## EXERCISE MATERIALS
========
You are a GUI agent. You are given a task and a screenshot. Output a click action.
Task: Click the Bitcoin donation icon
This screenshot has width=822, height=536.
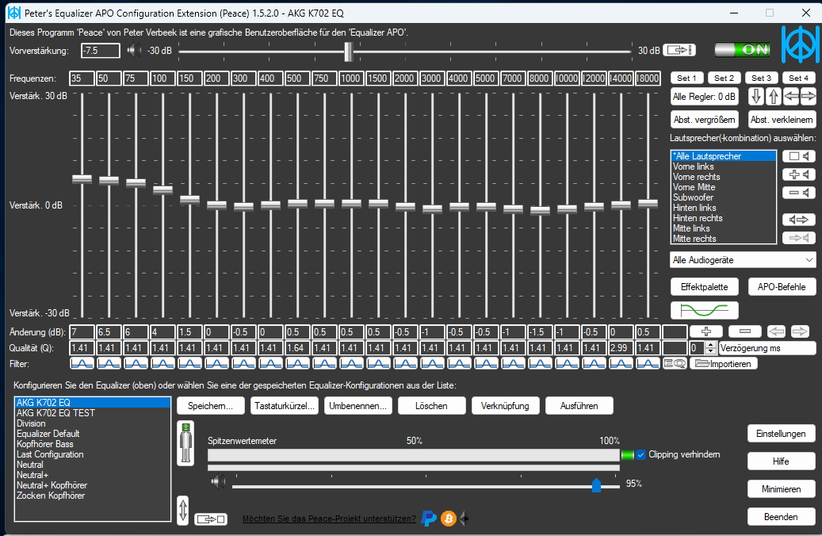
========
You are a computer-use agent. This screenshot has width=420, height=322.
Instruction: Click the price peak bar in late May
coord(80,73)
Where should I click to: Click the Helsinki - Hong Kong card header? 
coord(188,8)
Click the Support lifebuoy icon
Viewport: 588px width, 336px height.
========
## WHAT YOU SHOULD DO
Above are the records; from them, give again exactly the lines from the one containing "You are a computer-use" to the one containing "Viewport: 588px width, 336px height.", both lines included, and nothing more.

## RESPONSE TO THE EXERCISE
You are a computer-use agent. This screenshot has width=420, height=322.
Instruction: Click the price peak bar in late May
coord(80,73)
Where should I click to: Click the Helsinki - Hong Kong card header? 
coord(188,8)
Click the Support lifebuoy icon
Viewport: 588px width, 336px height.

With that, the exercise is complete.